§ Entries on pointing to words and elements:
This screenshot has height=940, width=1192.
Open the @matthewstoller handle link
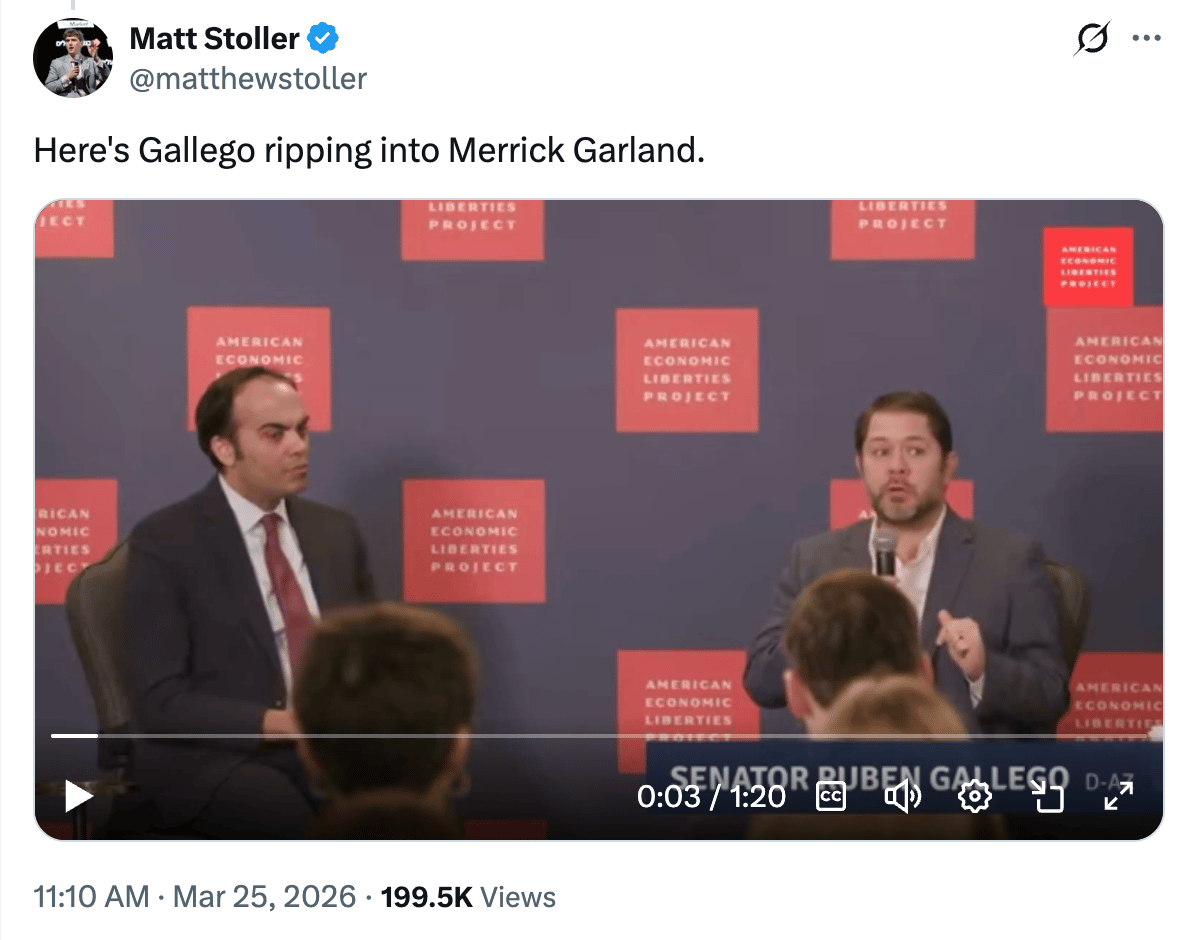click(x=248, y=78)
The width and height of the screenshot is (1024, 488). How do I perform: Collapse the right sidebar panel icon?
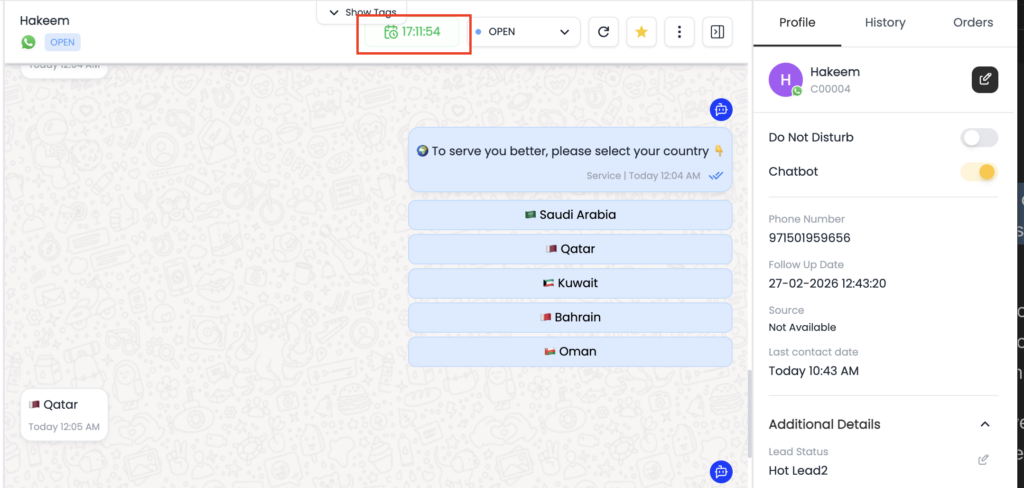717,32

--

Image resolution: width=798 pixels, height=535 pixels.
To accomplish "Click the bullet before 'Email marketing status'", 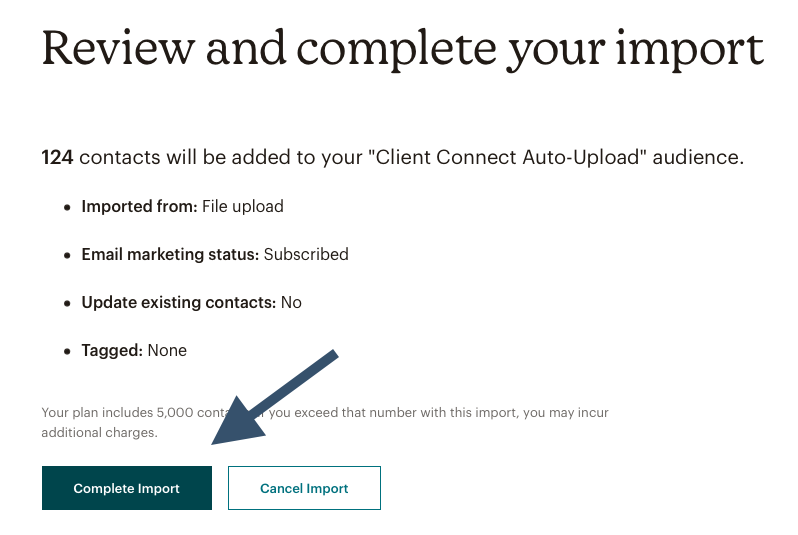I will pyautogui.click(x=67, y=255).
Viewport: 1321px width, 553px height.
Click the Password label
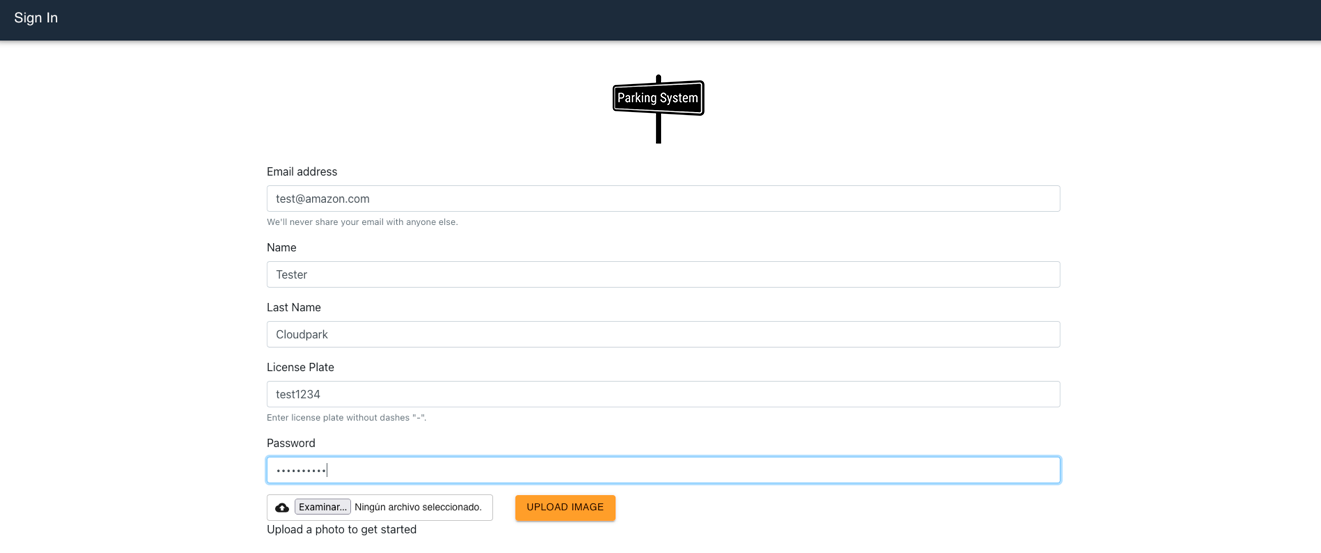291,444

§ Your task: Give the number of lines above that contain the string "height", with case counting. Reply with the number alone.

§ Result of the task: 4